### Kutipan Halaman
━━━━━━━━━━

Ulama – ulama terdahulu dan masa saat kini bermaksud membantu semaksimal mungkin umat Islam dalam membedakan kesahihan dan sakimnya suatu hadits, mengetahui mana riwayat yang diterima dan yang tertolak. 

Mengingat bahwa hadits merupakan marja’ (rujukan) kedua dalam Islam setelah Al-Qur'an, para ulama telah berusaha semaksimal mungkin untuk memperjelas hal tersebut agar tidak masuk sesuatu yang bukan merupakan dari agama ini.

Secara umum Hadis dibagi kepada dua bagian; Hadits Maqbul dan Hadits Mardud. Hadits Maqbul adalah Hadis yang memenuhi syarat-syarat Hadits Maqbul yang akan dijelaskan secara rinci berikutnya, insya Allah. Sementara Hadits Mardud hanya ada satu syarat atau lebih dari syarat-syarat Hadis Makbul. Namun pada kesempatan ini hanya akan dijelaskan seputar Hadits Maqbul saja.

━━━━━━━━━━

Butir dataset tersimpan
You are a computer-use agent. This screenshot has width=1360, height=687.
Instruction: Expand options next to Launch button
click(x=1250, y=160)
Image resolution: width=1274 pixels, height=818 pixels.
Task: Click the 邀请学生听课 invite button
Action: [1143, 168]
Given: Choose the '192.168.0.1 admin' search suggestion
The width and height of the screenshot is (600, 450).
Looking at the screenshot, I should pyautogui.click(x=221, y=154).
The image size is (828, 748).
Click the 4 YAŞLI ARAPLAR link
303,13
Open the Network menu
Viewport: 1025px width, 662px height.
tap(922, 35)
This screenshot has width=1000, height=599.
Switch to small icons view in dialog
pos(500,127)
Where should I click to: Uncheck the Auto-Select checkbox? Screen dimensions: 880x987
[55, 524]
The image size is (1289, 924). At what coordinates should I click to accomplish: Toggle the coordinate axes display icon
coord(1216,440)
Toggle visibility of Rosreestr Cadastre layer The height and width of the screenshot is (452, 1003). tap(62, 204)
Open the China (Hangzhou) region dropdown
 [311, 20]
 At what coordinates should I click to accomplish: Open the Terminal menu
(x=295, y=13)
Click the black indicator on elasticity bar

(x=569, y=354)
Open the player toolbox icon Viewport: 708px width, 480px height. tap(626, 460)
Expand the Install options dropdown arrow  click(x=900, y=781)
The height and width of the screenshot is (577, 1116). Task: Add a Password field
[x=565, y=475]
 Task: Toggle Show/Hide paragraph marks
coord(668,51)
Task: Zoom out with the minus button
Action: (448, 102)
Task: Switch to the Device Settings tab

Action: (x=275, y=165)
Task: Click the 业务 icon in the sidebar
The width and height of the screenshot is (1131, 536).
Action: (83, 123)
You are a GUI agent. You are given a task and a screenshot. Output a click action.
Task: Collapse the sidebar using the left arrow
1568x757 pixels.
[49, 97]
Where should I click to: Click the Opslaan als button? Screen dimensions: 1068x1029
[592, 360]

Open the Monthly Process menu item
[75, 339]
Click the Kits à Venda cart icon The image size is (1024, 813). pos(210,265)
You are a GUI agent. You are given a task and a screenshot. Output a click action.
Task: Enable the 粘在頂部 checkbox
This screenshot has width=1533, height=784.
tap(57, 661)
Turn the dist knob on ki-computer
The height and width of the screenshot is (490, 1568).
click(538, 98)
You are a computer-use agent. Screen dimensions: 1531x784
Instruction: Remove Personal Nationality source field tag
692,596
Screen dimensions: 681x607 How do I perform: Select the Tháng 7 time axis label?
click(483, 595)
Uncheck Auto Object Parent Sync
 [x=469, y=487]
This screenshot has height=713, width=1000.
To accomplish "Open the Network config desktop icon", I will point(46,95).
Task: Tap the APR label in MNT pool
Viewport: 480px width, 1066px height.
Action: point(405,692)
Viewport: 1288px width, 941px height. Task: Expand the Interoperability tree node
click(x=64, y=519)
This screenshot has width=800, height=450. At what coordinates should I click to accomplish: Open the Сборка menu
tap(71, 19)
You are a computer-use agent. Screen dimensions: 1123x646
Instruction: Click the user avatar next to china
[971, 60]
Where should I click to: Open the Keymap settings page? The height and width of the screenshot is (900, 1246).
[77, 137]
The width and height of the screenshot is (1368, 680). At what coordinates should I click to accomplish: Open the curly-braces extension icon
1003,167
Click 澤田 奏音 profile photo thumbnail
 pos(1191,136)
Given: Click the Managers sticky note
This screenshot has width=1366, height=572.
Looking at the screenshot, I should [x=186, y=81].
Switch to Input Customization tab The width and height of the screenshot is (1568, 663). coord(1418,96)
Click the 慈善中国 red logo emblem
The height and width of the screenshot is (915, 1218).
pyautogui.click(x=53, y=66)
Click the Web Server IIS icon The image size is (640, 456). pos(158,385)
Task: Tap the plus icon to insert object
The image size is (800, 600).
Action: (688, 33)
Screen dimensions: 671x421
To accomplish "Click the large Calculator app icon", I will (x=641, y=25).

━━━━━━━━━━

### Tugas Tertulis
- A) Tuliskan kembali seluruh teks tentang pembagian hadits di atas tanpa mengubah satu huruf pun.
- B) Salin setiap baris dalam catatan di atas yang memuat kata "coordinates".

### Hasil yang Diharapkan
- A)
Ulama – ulama terdahulu dan masa saat kini bermaksud membantu semaksimal mungkin umat Islam dalam membedakan kesahihan dan sakimnya suatu hadits, mengetahui mana riwayat yang diterima dan yang tertolak. 

Mengingat bahwa hadits merupakan marja’ (rujukan) kedua dalam Islam setelah Al-Qur'an, para ulama telah berusaha semaksimal mungkin untuk memperjelas hal tersebut agar tidak masuk sesuatu yang bukan merupakan dari agama ini.

Secara umum Hadis dibagi kepada dua bagian; Hadits Maqbul dan Hadits Mardud. Hadits Maqbul adalah Hadis yang memenuhi syarat-syarat Hadits Maqbul yang akan dijelaskan secara rinci berikutnya, insya Allah. Sementara Hadits Mardud hanya ada satu syarat atau lebih dari syarat-syarat Hadis Makbul. Namun pada kesempatan ini hanya akan dijelaskan seputar Hadits Maqbul saja.

- B)
The image size is (1289, 924). At what coordinates should I click to accomplish: Toggle the coordinate axes display icon
 At what coordinates should I click to accomplish: Open the Terminal menu
This screenshot has width=800, height=450. At what coordinates should I click to accomplish: Open the Сборка menu
The width and height of the screenshot is (1368, 680). At what coordinates should I click to accomplish: Open the curly-braces extension icon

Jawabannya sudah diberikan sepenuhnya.